Teach us to count the days

16 Sep

I admit that Monday and Thursday are my least favorite days of the week. Monday because the weekend is over; Thursday because it’s Friday Eve.  As I was internally bemoaning the fact that today is only Thursday and not Friday, I came to a realization that convicted me of my selfish thoughts.

The Holy Bible tell us that the Lord created it all in six days and saw that it was very good.  Then, on the 7th day, He rested, blessed the 7th day and made it holy.  If that’s what I believe, then who am I to think that those 7 days aren’t good enough for me?

Monday isn’t the problem. Thursday isn’t the problem. The problem is Me-day…simply defined as every day of the week when I erroneously think that it’s all about me.  As I reflected on that this morning, I realized that I need to change my attitude, especially about Mondays and Thursdays.

Today is Thursday, so I’ll start there. As I reflected on it this morning, I reminded myself that it was a Thursday when I heard the first cries of my only child as he took his first breaths of life. This was the day doctors had warned us about–the day when we would likely say hello and then goodbye, all in the same day. It was on a Thursday that I became a mother…the day I truly began living for someone other than myself.

I know I’m not alone in my lack of appreciation for Mondays. It’s the day we all seem to dread, and the day we all hope goes by quickly.  So, I spent some time this morning just thinking about Mondays. I realized that I had the privilege of experiencing 247 Mondays with Sammy, and I loved every single one of them.  How I wish I had more of those Mondays to look forward to–all 24 of those long Monday hours that we take for granted by wishing them away.

Don’t we often say that we’d prefer to just stay in bed or go back to bed in an attempt to avoid Mondays entirely?   If we actually had the option to boycott Mondays, the events and circumstances of our lives in the world around us would still continue.  Sammy died at 10:40pm on a Monday.  When I awoke that Monday morning, I didn’t know that it would be my last day with him.  If I had elected to wish that Monday away, I would have missed the opportunity to share those final hours with him.  If I had exercised my option to boycott Mondays, Sammy would have lived his final day without me there.  It was the worst day of my life, but I’m so glad that I didn’t wish it away.

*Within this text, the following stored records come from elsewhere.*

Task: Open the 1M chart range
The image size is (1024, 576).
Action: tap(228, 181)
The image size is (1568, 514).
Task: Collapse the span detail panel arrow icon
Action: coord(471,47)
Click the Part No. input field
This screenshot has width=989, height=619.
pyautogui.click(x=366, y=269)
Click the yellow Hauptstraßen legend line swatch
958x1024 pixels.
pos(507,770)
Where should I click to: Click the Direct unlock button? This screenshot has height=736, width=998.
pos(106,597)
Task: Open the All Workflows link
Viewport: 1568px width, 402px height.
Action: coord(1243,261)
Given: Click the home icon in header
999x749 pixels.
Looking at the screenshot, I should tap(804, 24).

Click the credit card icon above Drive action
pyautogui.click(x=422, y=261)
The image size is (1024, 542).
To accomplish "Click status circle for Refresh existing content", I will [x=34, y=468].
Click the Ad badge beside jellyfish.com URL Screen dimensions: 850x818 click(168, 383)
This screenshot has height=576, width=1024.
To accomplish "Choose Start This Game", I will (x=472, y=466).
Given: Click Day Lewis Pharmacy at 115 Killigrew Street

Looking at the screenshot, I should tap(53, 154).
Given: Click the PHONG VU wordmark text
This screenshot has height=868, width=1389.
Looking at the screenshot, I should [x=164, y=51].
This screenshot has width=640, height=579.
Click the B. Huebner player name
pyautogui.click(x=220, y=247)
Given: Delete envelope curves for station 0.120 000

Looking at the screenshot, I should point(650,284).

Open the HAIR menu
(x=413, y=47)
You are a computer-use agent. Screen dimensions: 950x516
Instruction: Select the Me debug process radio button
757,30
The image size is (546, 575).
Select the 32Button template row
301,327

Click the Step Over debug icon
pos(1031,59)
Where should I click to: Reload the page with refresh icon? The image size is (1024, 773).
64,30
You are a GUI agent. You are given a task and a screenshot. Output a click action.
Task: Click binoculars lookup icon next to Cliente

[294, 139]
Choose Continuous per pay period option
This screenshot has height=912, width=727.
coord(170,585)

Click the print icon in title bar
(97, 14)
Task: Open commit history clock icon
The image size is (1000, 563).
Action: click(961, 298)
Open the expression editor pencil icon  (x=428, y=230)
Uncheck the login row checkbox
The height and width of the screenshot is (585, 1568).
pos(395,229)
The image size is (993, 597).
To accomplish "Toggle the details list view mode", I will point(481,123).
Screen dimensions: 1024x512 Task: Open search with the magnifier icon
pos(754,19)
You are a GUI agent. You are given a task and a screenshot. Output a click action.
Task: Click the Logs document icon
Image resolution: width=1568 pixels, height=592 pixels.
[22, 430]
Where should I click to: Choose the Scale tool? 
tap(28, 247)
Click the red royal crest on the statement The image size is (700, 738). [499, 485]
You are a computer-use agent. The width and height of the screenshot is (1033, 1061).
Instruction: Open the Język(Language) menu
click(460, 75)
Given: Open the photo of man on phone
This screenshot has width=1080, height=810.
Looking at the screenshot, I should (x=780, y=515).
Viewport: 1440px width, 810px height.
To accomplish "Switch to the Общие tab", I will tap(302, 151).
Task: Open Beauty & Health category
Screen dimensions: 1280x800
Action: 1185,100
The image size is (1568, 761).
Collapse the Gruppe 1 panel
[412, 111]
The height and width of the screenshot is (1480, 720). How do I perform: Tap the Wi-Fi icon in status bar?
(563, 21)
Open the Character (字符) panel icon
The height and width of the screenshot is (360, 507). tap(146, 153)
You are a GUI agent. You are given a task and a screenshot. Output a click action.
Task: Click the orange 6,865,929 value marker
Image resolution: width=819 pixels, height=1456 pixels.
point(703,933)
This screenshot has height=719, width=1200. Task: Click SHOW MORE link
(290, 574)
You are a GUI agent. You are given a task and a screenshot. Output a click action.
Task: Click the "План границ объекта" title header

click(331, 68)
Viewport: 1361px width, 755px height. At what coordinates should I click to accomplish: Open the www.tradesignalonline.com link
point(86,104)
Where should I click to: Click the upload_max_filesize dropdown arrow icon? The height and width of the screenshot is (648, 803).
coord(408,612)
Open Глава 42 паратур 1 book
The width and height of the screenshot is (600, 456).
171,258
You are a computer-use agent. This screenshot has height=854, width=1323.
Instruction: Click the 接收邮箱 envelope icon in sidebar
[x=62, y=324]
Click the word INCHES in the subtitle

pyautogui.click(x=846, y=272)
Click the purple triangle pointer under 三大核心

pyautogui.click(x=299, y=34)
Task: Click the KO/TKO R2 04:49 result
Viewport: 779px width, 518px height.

Beginning today, I’m changing my attitude. No longer will I whine and moan about Mondays and Thursdays; instead, I’ll remember the gift of 247 Mondays.  I’ll remember the Thursday when I became Sammy’s mom, and how there was enough joy that one day to make every Thursday in my life special.  Beginning today, not only will I make every day count; I’ll be sure to count my days as blessings and thank the Lord for the creation of every one of them.